Graphene is a novel material known for its high quality electronic properties and potential chemical and biosensor applications1. Graphene nanoplatelets have been used for catalyst support2,3, biosensors4, super-capacitors5, and composite-electrodes including graphene/polyaniline and silicon nanoparticle/graphene composites6-8. This manuscript describes utilization of graphene paper as electrodes in a unique three-dimensional (3D), layered microfluidic device. Graphene paper electrodes were laminated with insulative double-sided tape and a chamber drilled within which 3D AC dielectrophoresis of polystyrene beads was performed.

Dielectrophoresis (DEP) refers to the movement of polarizable particles under non-uniform electrical fields. Positive DEP (pDEP) or negative DEP (nDEP) occurs when particles are more or less polarizable than the surrounding medium, resulting in movement toward the strongest or weakest electrical field, respectively. This nonlinear electrokinetic tool has been used for separation, sorting, trapping, and identification of particles and biological cells9-15. The dielectrophoretic force experienced by a polarized particle is a function of the electric field gradient, particle radius and shape, particle dielectric properties including conductivity and permittivity, as well as the media conductivity and permittivity. In traditional two-dimensional (2D) DEP, particle movement is in the primary plane of the electric field gradient typically formed between microfabricated surface electrodes; movement in the vertical direction is negligible compared to in-plane directions in most devices. However, harnessing this third dimension of electrical field gradients for 3D DEP allows for higher sample throughput and increases the versatility to design new and improved dielectrophoretic separations in which the flow is traverse to the field gradients16,17. Other specific designs include 3D insulator-based DEP18, 3D carbon-electrode DEP13,19, and 3D electroplating DEP10. As evidenced by the research into 3D structures, such devices can be operated in continuous flow mode to achieve higher throughputs. Observation of the 3D particle movement in our layered 3D device is achieved as a function of frequency and medium conductivity via light microscopy at different focal heights.

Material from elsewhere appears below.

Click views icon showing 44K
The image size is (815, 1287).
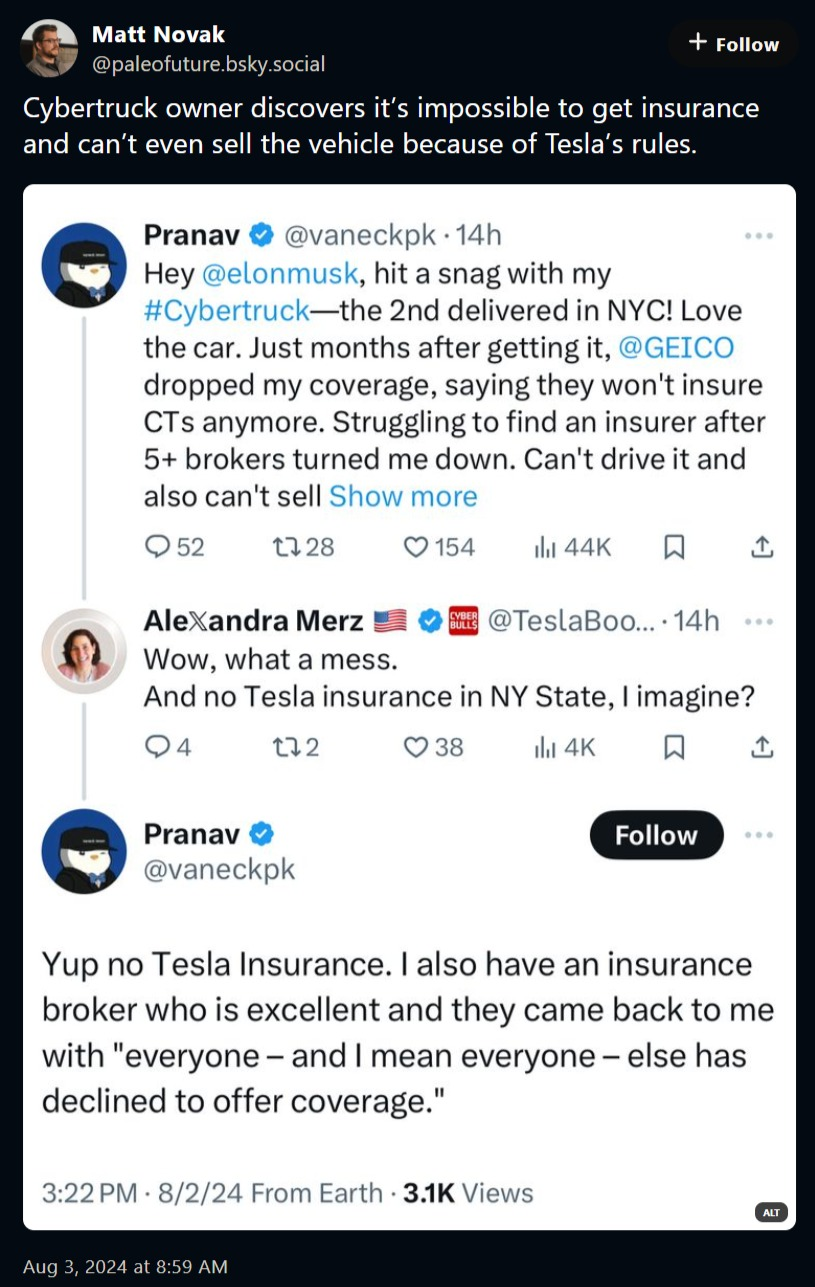(x=545, y=547)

Fatoyinbo et al. first reported DEP in a 3D laminated electrode/insulation structure using alternatively stacked 30 μm aluminum foil and 150 μm epoxy resin films20. Hubner et al. then designed similar 3D laminated electrodes with 35 μm copper tape and 118 μm polyimide adhesive21. This work borrows the 3D-well design22,23, and uniquely utilizes the convenience of 50 μm graphene paper as the conducting layers and 100 μm double-sided tape as the insulating layers, which achieved sealing and sufficient electrical shielding. Graphene paper versatility is a distinct advantage for 3D electrode microdevices because the graphene nanoplatelets have the ability to concurrently act as biosensors, which this group previously demonstrated24.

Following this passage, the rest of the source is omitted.